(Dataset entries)
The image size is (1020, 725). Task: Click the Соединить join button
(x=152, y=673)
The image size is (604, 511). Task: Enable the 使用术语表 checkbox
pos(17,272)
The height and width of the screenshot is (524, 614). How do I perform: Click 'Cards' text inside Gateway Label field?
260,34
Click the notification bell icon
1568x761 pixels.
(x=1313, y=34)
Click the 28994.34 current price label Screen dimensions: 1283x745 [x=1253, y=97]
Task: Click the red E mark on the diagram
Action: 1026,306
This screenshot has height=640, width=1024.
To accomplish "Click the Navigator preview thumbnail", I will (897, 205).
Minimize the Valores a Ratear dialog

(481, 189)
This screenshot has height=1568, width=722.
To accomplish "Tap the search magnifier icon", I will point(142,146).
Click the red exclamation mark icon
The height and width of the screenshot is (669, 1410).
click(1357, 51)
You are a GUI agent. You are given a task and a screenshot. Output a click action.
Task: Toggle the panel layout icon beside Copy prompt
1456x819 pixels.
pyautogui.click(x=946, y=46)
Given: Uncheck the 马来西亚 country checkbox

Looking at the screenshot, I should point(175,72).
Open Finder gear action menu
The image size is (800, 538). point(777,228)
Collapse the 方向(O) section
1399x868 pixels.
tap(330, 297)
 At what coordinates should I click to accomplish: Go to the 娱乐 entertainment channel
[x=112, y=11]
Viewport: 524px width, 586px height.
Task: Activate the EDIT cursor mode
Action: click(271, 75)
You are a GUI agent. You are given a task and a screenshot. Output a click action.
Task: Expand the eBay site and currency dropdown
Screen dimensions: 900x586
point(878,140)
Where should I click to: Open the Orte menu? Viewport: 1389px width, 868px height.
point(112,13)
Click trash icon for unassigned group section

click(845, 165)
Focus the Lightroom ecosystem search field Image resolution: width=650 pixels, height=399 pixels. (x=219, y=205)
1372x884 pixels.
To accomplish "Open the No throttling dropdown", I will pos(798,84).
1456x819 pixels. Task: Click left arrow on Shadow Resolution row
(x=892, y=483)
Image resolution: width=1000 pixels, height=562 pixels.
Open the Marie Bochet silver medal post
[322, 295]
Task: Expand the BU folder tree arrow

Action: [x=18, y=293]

-- Problem details --
Without changing a single character, repeat each record.

-- Output for this task --
The image size is (1020, 725). Task: Click the Соединить join button
(x=152, y=673)
The image size is (604, 511). Task: Enable the 使用术语表 checkbox
pos(17,272)
The height and width of the screenshot is (524, 614). How do I perform: Click 'Cards' text inside Gateway Label field?
260,34
Click the notification bell icon
1568x761 pixels.
(x=1313, y=34)
Click the 28994.34 current price label Screen dimensions: 1283x745 [x=1253, y=97]
Task: Click the red E mark on the diagram
Action: 1026,306
This screenshot has height=640, width=1024.
To accomplish "Click the Navigator preview thumbnail", I will (897, 205).
Minimize the Valores a Ratear dialog

(481, 189)
This screenshot has height=1568, width=722.
To accomplish "Tap the search magnifier icon", I will point(142,146).
Click the red exclamation mark icon
The height and width of the screenshot is (669, 1410).
click(1357, 51)
You are a GUI agent. You are given a task and a screenshot. Output a click action.
Task: Toggle the panel layout icon beside Copy prompt
1456x819 pixels.
pyautogui.click(x=946, y=46)
Given: Uncheck the 马来西亚 country checkbox

Looking at the screenshot, I should point(175,72).
Open Finder gear action menu
The image size is (800, 538). point(777,228)
Collapse the 方向(O) section
1399x868 pixels.
tap(330, 297)
 At what coordinates should I click to accomplish: Go to the 娱乐 entertainment channel
[x=112, y=11]
Viewport: 524px width, 586px height.
Task: Activate the EDIT cursor mode
Action: click(271, 75)
You are a GUI agent. You are given a task and a screenshot. Output a click action.
Task: Expand the eBay site and currency dropdown
Screen dimensions: 900x586
point(878,140)
Where should I click to: Open the Orte menu? Viewport: 1389px width, 868px height.
point(112,13)
Click trash icon for unassigned group section

click(845, 165)
Focus the Lightroom ecosystem search field Image resolution: width=650 pixels, height=399 pixels. (x=219, y=205)
1372x884 pixels.
To accomplish "Open the No throttling dropdown", I will pos(798,84).
1456x819 pixels. Task: Click left arrow on Shadow Resolution row
(x=892, y=483)
Image resolution: width=1000 pixels, height=562 pixels.
Open the Marie Bochet silver medal post
[322, 295]
Task: Expand the BU folder tree arrow

Action: [x=18, y=293]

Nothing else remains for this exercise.